Bagi Pratiwi, serikat buruh mampu memperkuat daya tawar untuk bernegosiasi. Namun, sangat disayangkan jika penggembosan serikat buruh masih terus terjadi. “Sebenarnya, ketika buruh kuat dalam berserikat, mereka akan kuat dalam posisi daya tawar untuk bernegosiasi dengan pengusaha. Tapi hari ini justru ketika membentuk serikat saja (dalam beberapa kasus) sudah langsung digembosi,” tutur Pratiwi.
Demokratisasi di Tubuh Serikat Pekerja/Buruh
Pratiwi menjelaskan bahwa banyaknya serikat buruh belum tentu membuat buruh menjadi satu suara. Terkadang, semakin banyaknya serikat buruh justru membuat buruh menjadi pecah suara.
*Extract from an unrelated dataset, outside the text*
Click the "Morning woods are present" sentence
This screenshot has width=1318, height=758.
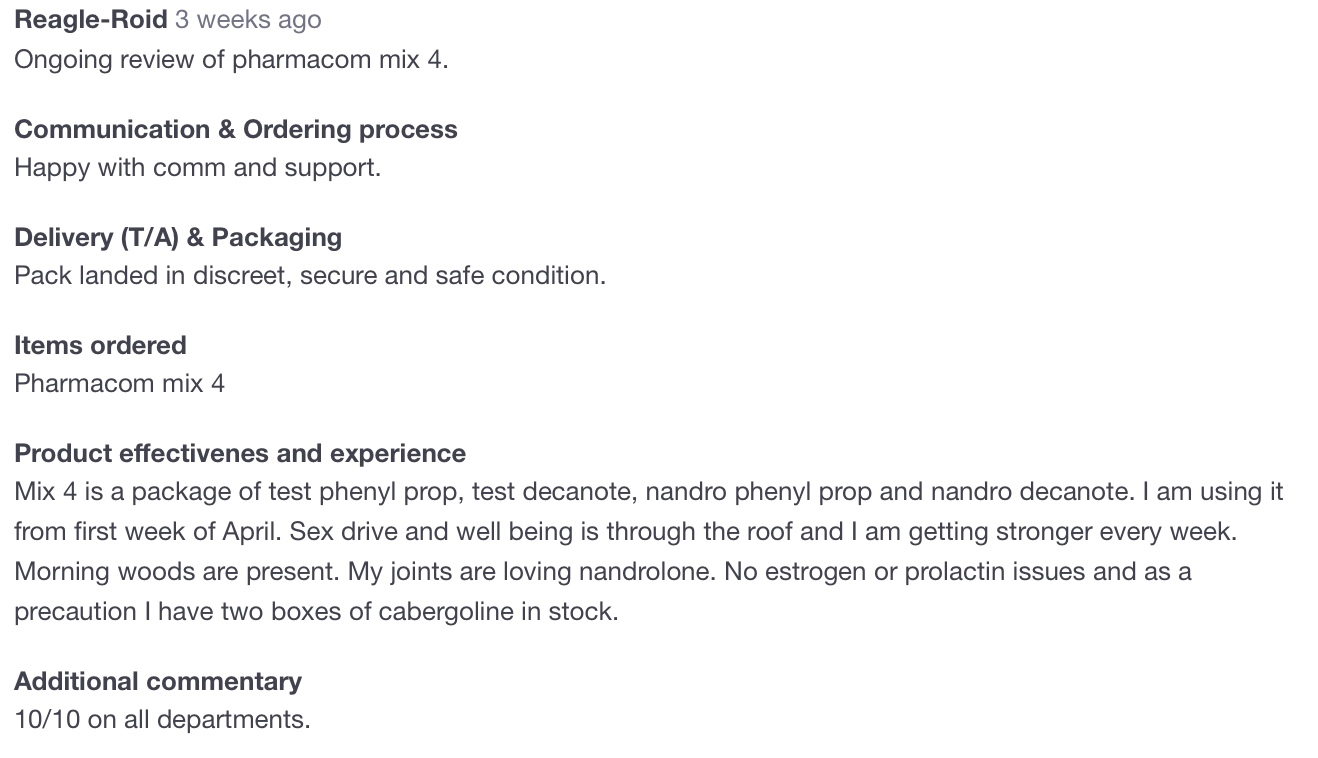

“Banyak serikat buruh bermunculan, tapi pertanyaannya apakah banyak serikat buruh memperkuat perjuangan buruh di Indonesia ataukah justru melemahkan? Bisa dijustifikasi bahwa hari ini gerakan buruh terpecah dengan munculnya serikat-serikat buruh,” tutur Pratiwi.
Pengadilan Hubungan Industrial (UU PPHI)
Bagi Pratiwi, keberadaan UU PPHI (Undang-Undang Penyelesaian Perselisihan Hubungan industrial) mampu membuat buruh dipaksa berhadap-hadapan dengan pengusaha tanpa kehadiran negara. Ia menjelaskan, “Ini (UU PPHI) menggiring persoalan public antara buruh dengan pengusaha, buruh dengan negara yang tidak imbang posisinya. Buruh dipaksa berhadap-hadapan dengan pengusaha tanpa kehadiran negara. Buruh tidak memliki akses yang sama dengan pengusaha”.